**Prompt**: A faithful transcription is wanted of the lines from the top of the material through the line that holds "You are a GUI", both ends included, leaving out the pictures.

**Given data**:

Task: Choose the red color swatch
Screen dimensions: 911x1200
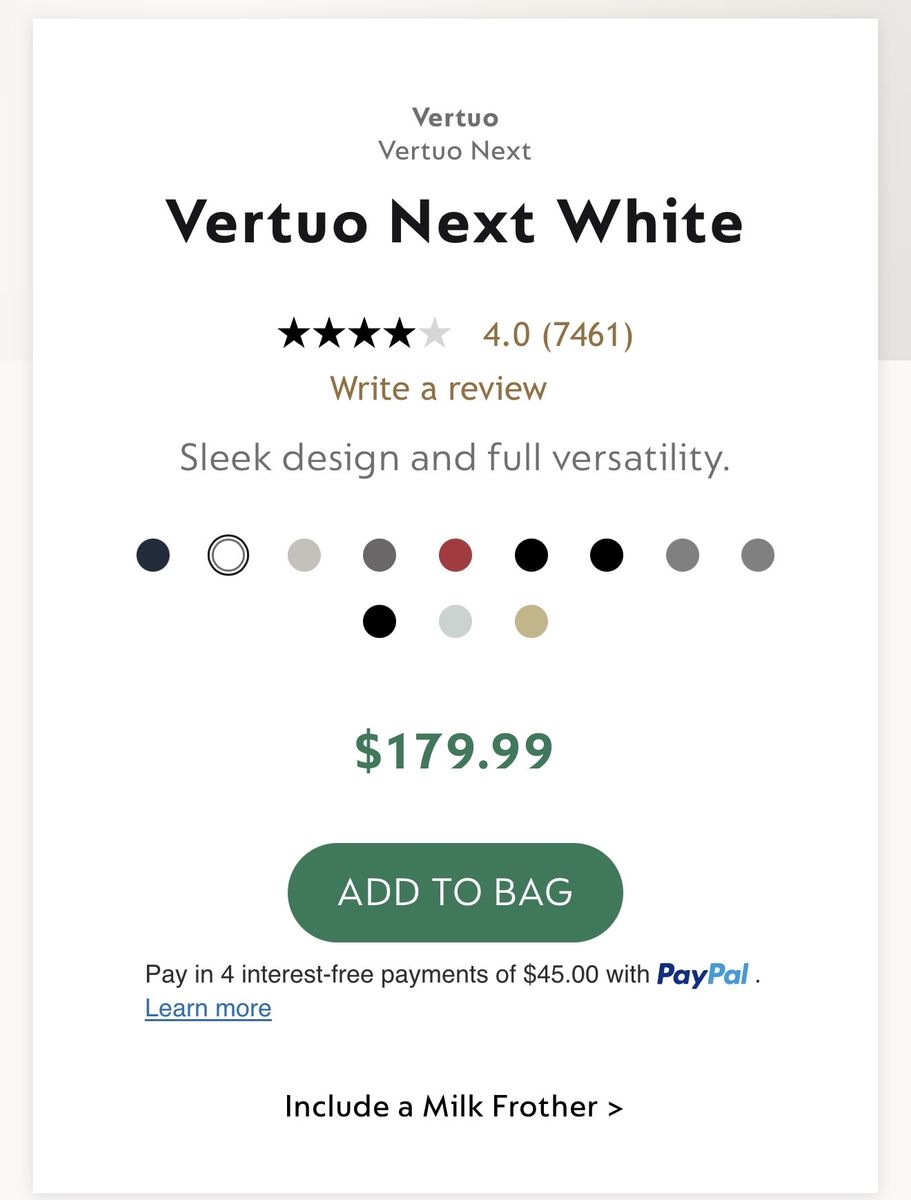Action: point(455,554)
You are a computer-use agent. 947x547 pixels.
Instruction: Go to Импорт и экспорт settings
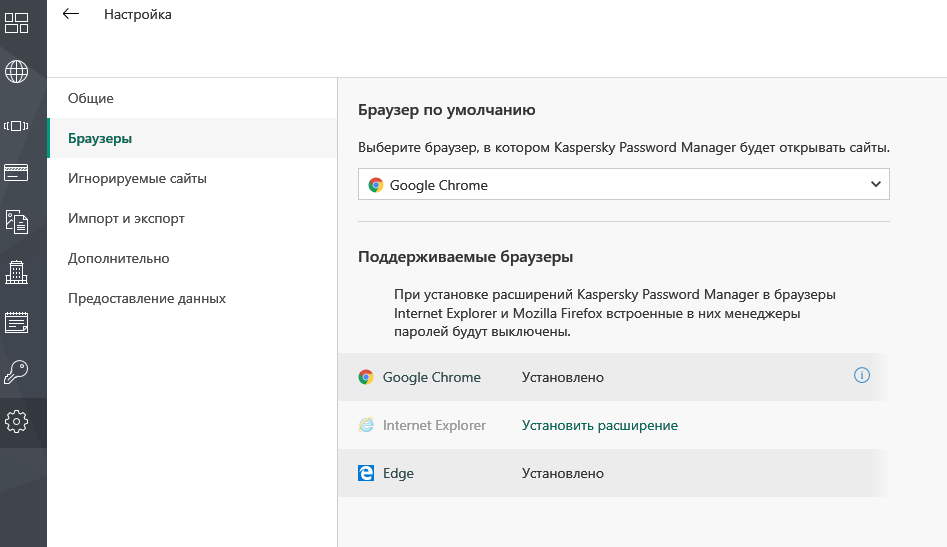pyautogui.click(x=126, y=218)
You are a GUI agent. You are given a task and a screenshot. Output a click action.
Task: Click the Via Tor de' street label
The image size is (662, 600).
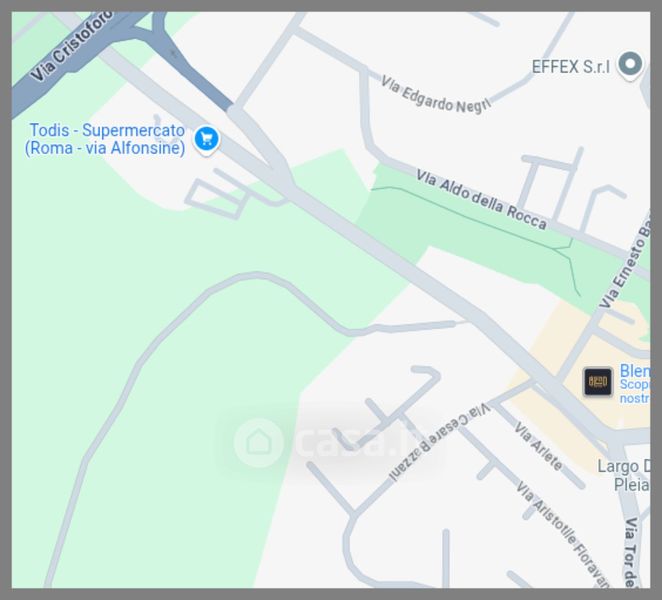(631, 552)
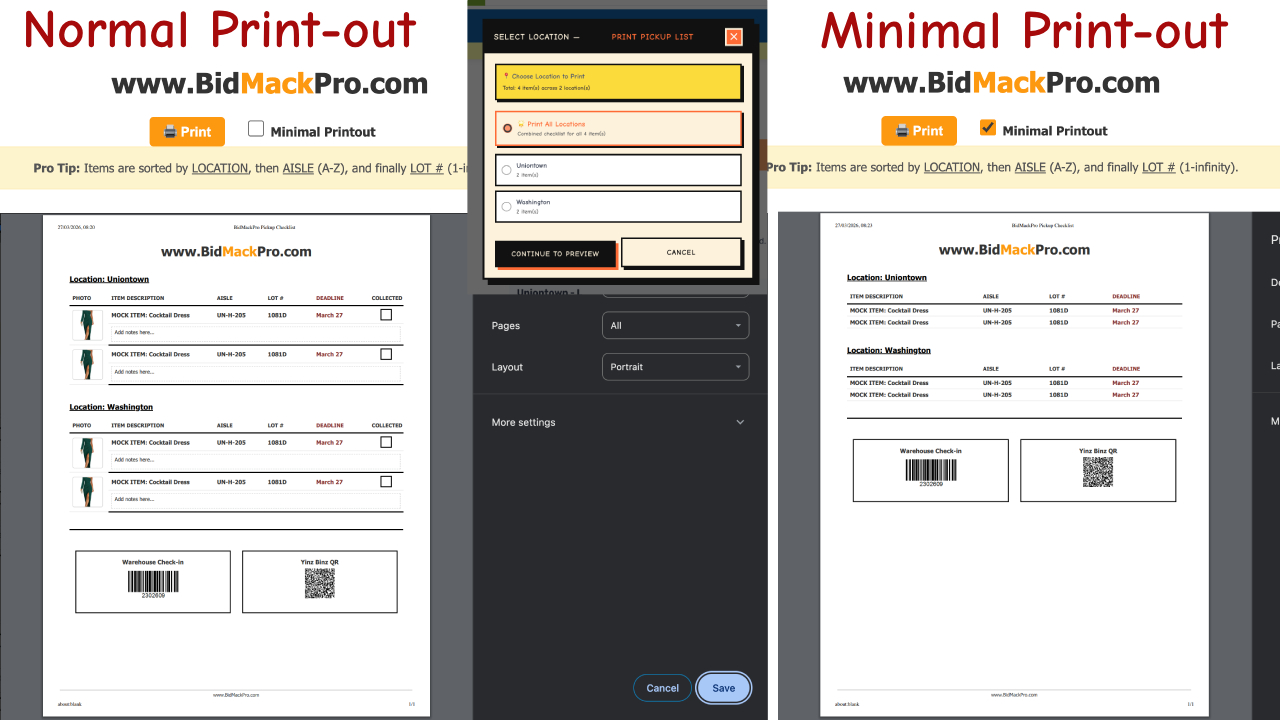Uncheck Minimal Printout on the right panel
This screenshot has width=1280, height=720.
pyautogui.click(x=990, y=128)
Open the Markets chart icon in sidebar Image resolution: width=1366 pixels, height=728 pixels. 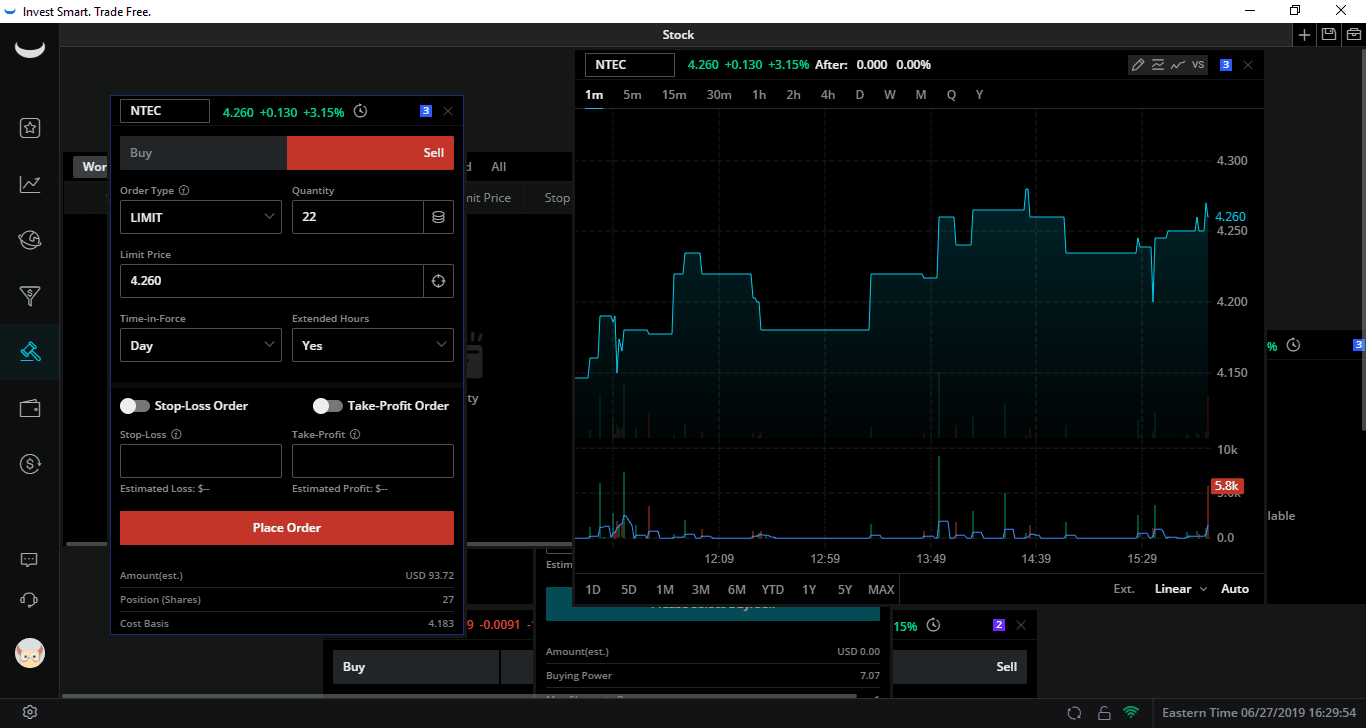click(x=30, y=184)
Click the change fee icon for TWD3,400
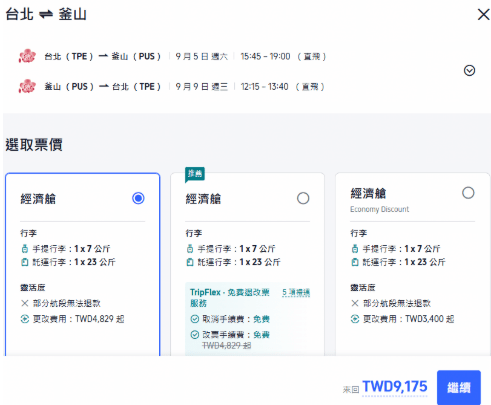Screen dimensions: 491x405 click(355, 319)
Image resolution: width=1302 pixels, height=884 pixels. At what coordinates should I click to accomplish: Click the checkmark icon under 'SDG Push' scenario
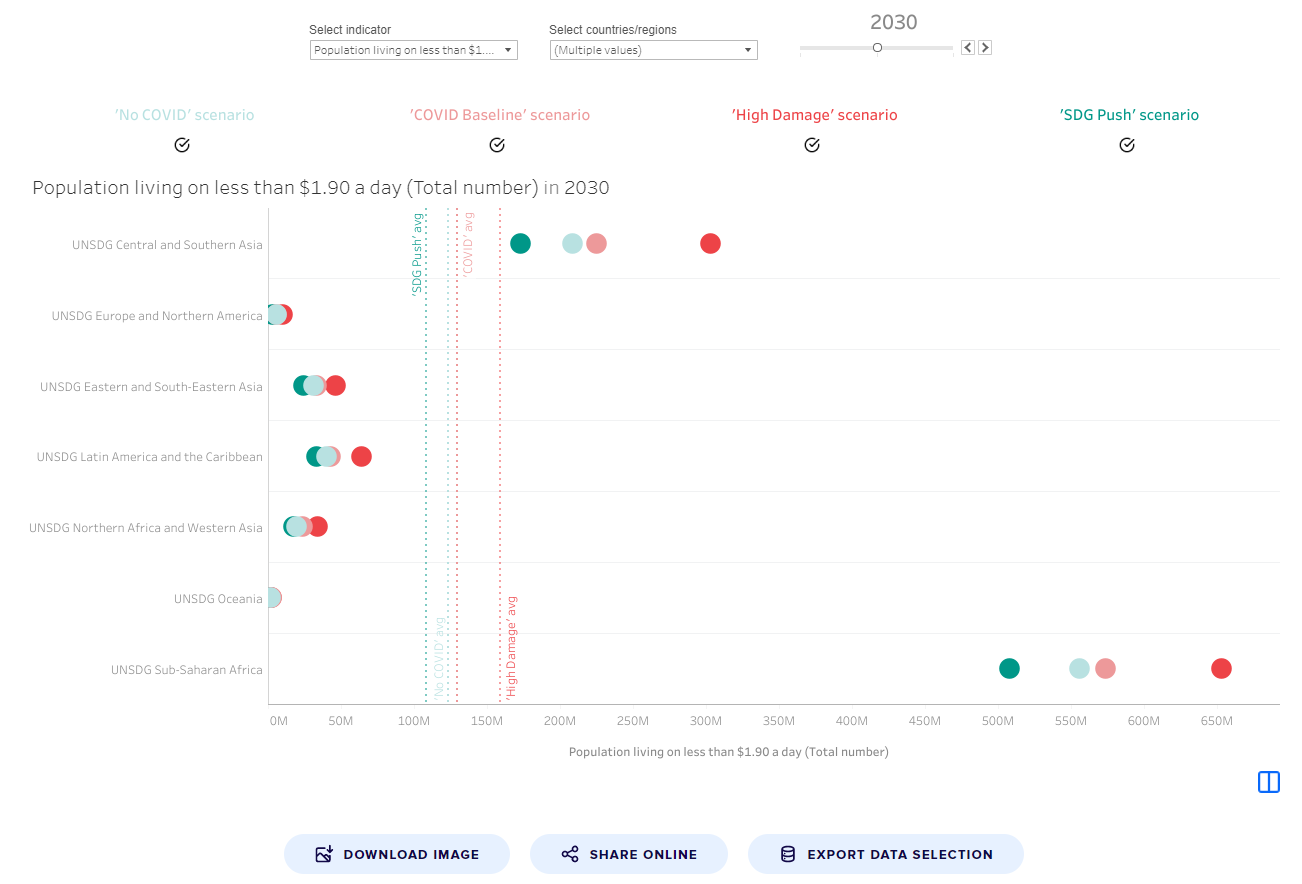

**Output below**:
Task: Choose the red color swatch
Screen dimensions: 911x1200
Action: point(455,554)
You are a computer-use agent. 947x547 pixels.
Instruction: Go to Импорт и экспорт settings
pyautogui.click(x=126, y=218)
You are a GUI agent. You are given a task and a screenshot. Output a click action.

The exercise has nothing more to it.